第27話「優しい人」



「清史君、僕は負けないよ!」

「俺だって負けねぇ!」


 両者共にせめぎ合い、ひたすらゴール目掛けてがむしゃらに走る。


「この勝負に勝って、僕は千保ちゃんと……!」




 グキッ


「あがぁ!?」


 バタッ

 拓馬は突然バランスを崩して倒れた。足の付け根から鈍い音が聞こえた。重心のかけ方が悪かったのか、こんな大事な時に捻挫してしまったのだ。


「あいつ肝心な時に!」

「後ろ見て走んなよ!」


 先にゴールへと向かっていくチームメイトが、拓馬のドジに頭を抱える。どうやら拓馬は清史の後方を走る千保に目線を送っており、足元を滑らせて関節が曲がってしまったようだ。


“よし!”


 清史はチャンスと思い、走り出した。拓馬は捻挫の痛みで悶絶している。逆転できる瞬間は今しかない。


「うぉ~!」


 清史は一直線に駆け抜け、ゴールゲートを通過した。後は千保がゴールすれば清史のチームの勝利だ。


「よっしゃ! 千保!」


 清史は勝機を確信し、千保の方へ顔を向けた。




「……千保?」


 バタッ

 ゴールの手前で、突然千保が倒れた。千保はハァハァと息を切らしていた。能力を酷使し過ぎたせいで、体力が底を尽きてしまったみたいだ。今の千保の体には、立ち上がる力も残されていなかった。


「千保……千保!」


 清史は慌てて千保に駆け寄った。千保は今にも気を失ってしまいそうなほどに弱々しく、清史に微笑みかけた。


「えへへ……もう……走れないや……ごめん……」

「千保……」


 千保の泣き出しそうな笑顔を見た途端、清史は心臓を銃で撃たれたような激しい罪悪感を胸に抱いた。


「……」


 拓馬も痛みに悶えつつ、密かに寄り添い合う二人のことを見ていた。




「千保、少し痛むが我慢してくれ」


 清史は千保を抱き上げ、背中に乗せた。千保は清史の首に腕を回し、彼の背中に身を預けた。

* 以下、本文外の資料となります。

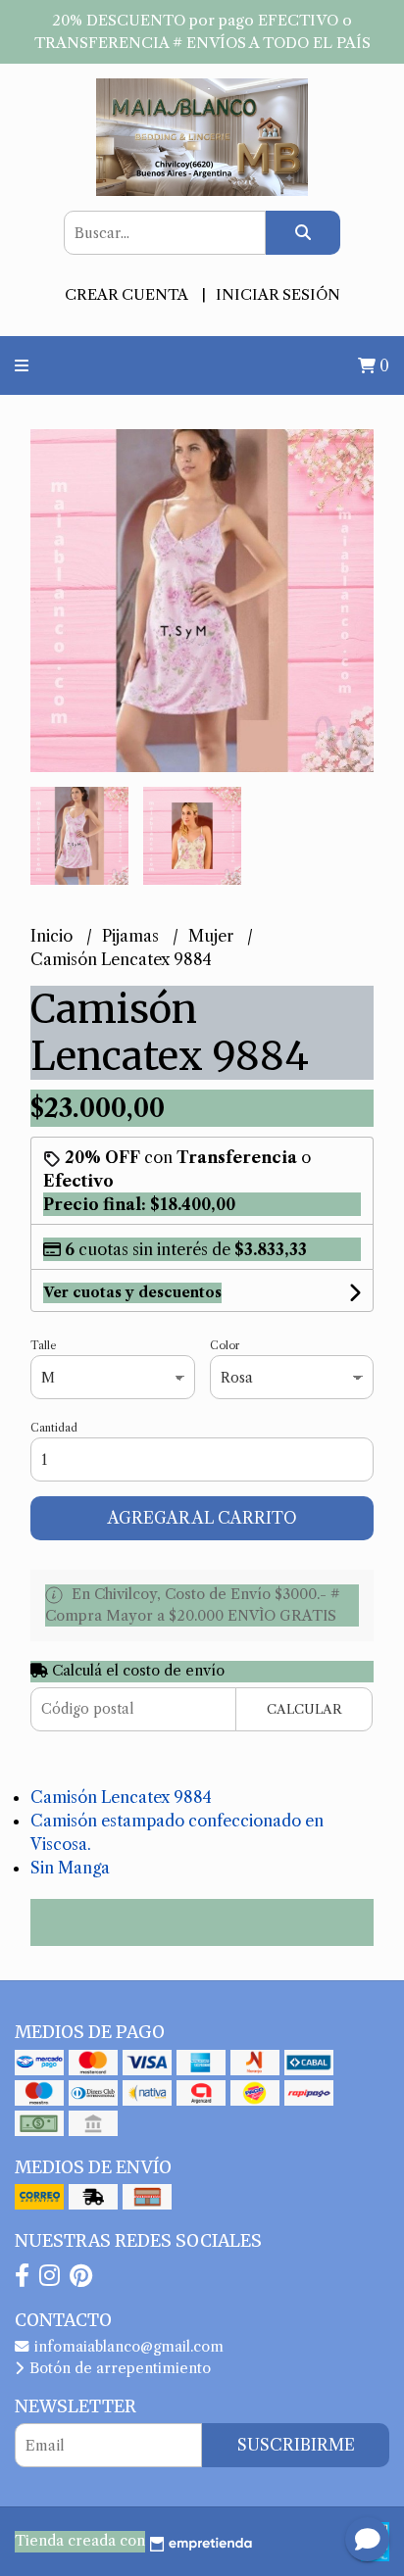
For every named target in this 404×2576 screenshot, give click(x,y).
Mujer (212, 936)
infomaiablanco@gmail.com (127, 2347)
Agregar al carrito (202, 1518)
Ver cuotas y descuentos (132, 1292)
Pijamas (132, 936)
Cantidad (53, 1427)
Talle (43, 1345)
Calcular (304, 1709)
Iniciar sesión (278, 294)
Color (224, 1345)
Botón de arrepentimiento (118, 2368)
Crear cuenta (126, 294)
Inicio (53, 936)
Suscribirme (296, 2444)
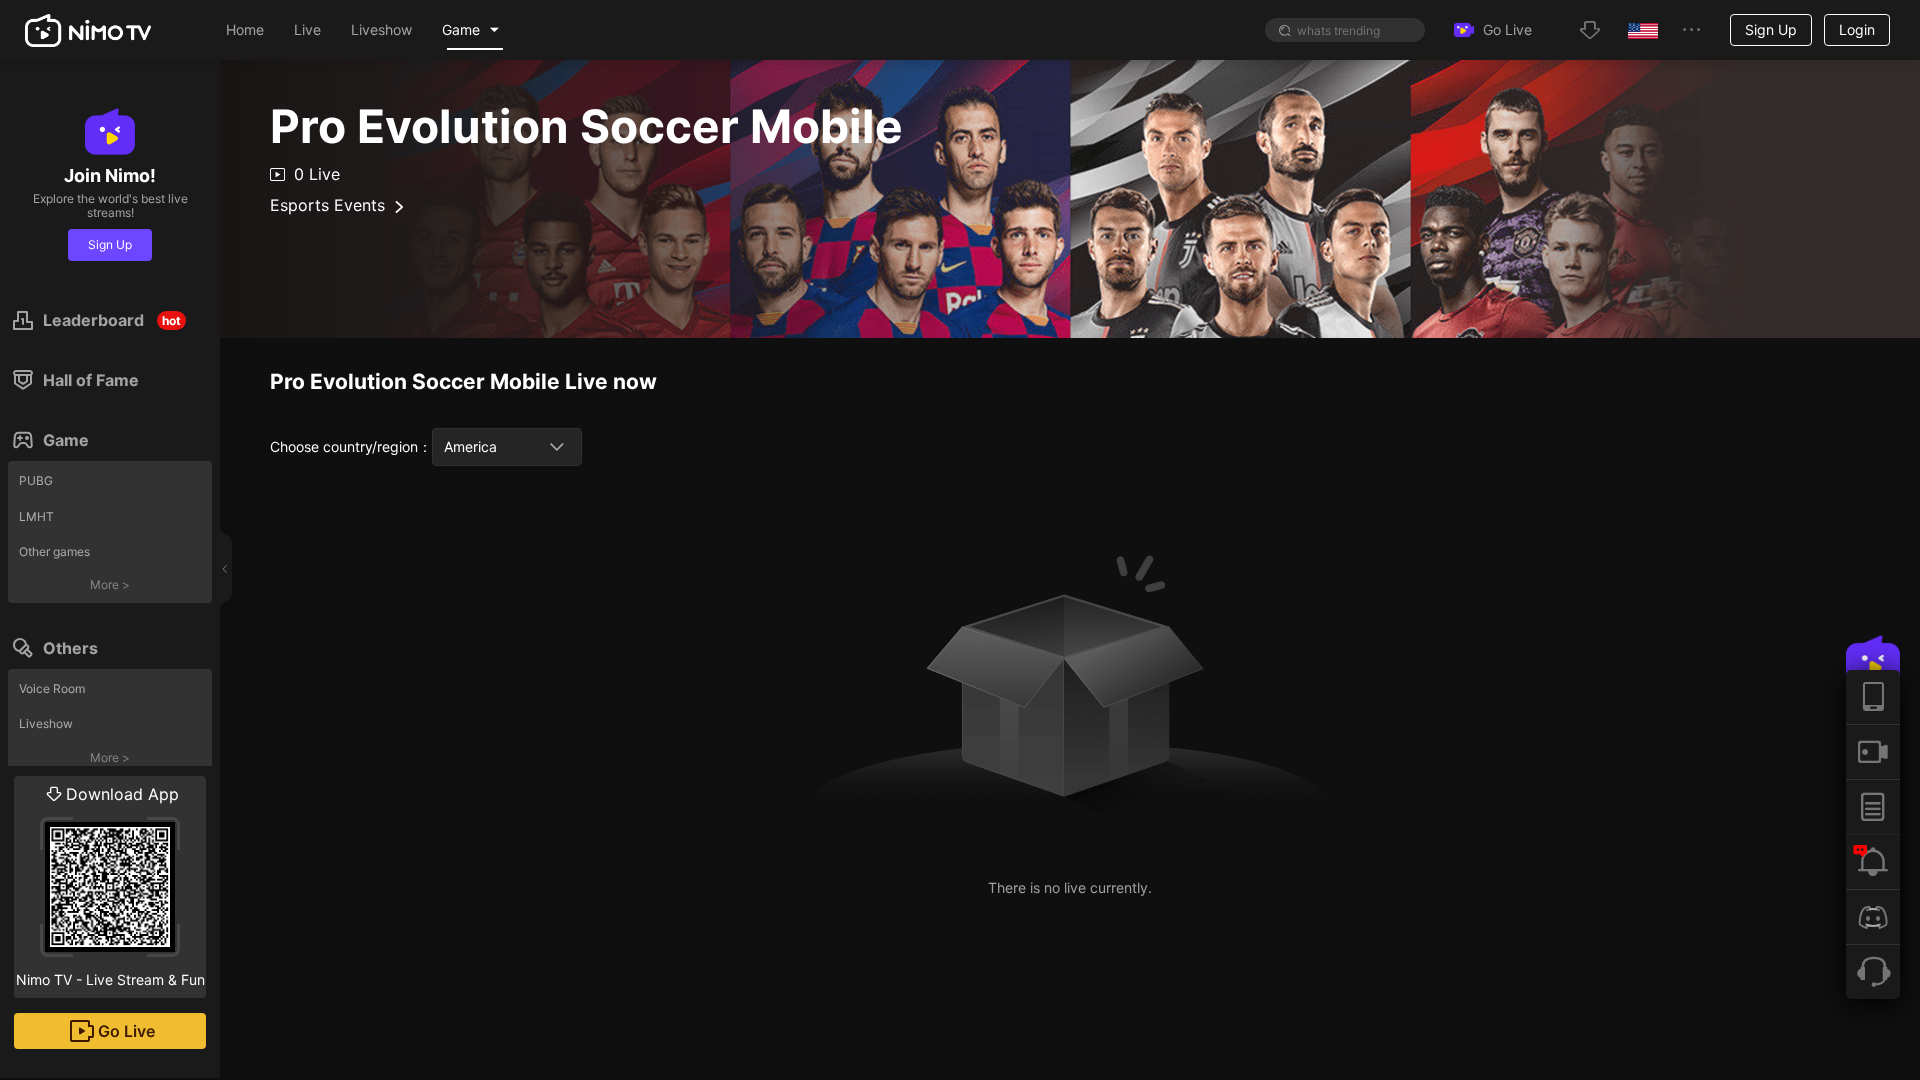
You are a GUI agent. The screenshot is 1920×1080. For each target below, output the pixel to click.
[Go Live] (1873, 751)
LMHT (36, 516)
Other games (54, 551)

「頼りっぱなしですまなかった。後は俺に任せろ。行くぞ!」


 千保を背負って歩み出す清史。彼の方もかなりの体力を消費してしまっている。疲労感も相当なものだ。しかし、傷だらけの千保をこれ以上自力で歩かせるほど、勝利に囚われてはいなかった。


「千保、一緒にゴールしよう」

「うん……」


 千保は必死で清史にしがみついた。彼女ができる最後の頑張りだ。会場は緊迫した空気に包まれた。




「二人共、頑張れ!」


 その時、律樹が大きな声で叫んだ。クールな落ち着きぶりを見せていた律樹が、ここぞとばかりに声を張っていた。


「清史! 千保! 最後まで諦めるな!」

「そうよ! 諦めないで!」

「二人ならできる!」


 光と詩音も感化され、二人を応援した。後方の森の出口から、先を越されまいと他のチーム達が一気にゴールに駆けてくる。


「おいヤバいぞ! 俺達も行こう!」


 勝機が揺らいだ拓馬のチームメイトが、清史に倣ってゴールを飛び出した。足を押さえて動けない拓馬に駆け寄ろうとする。




「来るな!」

「はぁ?」


 拓馬は大声で手助けを拒んだ。


「拓馬、何言って……」

「いいから君達は来るな!」


 なぜか拓馬はチームメイトの厚意を振り払い、地面に伏せたままでいた。その間にも、清史は千保を背負いながら、ゴールへと向かっていく。


「俺は……決めたんだ……」


 清史が呟いた。この勝負は絶対に負けるわけにはいかない。絶対に譲れないものを賭けているからだ。


 そう……




“清史君、僕と賭けをしないかい?”


“賭け?”


“あぁ、もし僕達が勝ったら……”


“勝ったら?”




“千保ちゃんを僕の彼女にくれないかい?”


“はぁ!?”


“君達が勝ったら、千保ちゃんは君のものだ。さぁどうする?”


“いや、それは……”


“おや、怖じ気づいたのかな? 男のくせに”




「絶対に……」




“どうなんだ? 清史君”




“……わかった。その賭けに乗ってやる”




「絶対に!!!」


 拓馬はゴールゲートを通過しようとする清史と千保の背中を眺めた。


「清史君、僕の負けだ」






 清史はゴールゲートを通過した。


 パンッ!


「ゴォォォォォル! 優勝はチーム『トラベルハウス』に決定!」


 会場全体から非常に大きな歓声が沸き上がる。誰もが予想だにしなかった大会初心者のチームが優勝をもぎ取ったからだ。地図へ細工、問題のすり替え、多くの不条理な罠に阻まれたものの、清史達は全て覆してゴールを踏み締めた。


「やった……」

「やったね……」


 観客の祝福の声に囲まれ、清史はぐったりとその場に座り込んだ。千保も喜びで胸がいっぱいになり、ゴールした後も清史の背中に支えられ続けた。


「フフフ……負けちゃったね」


 拓馬はチームメイトの腕に支えられながら、満更でもない笑みで祝福を受ける清史達を眺めた。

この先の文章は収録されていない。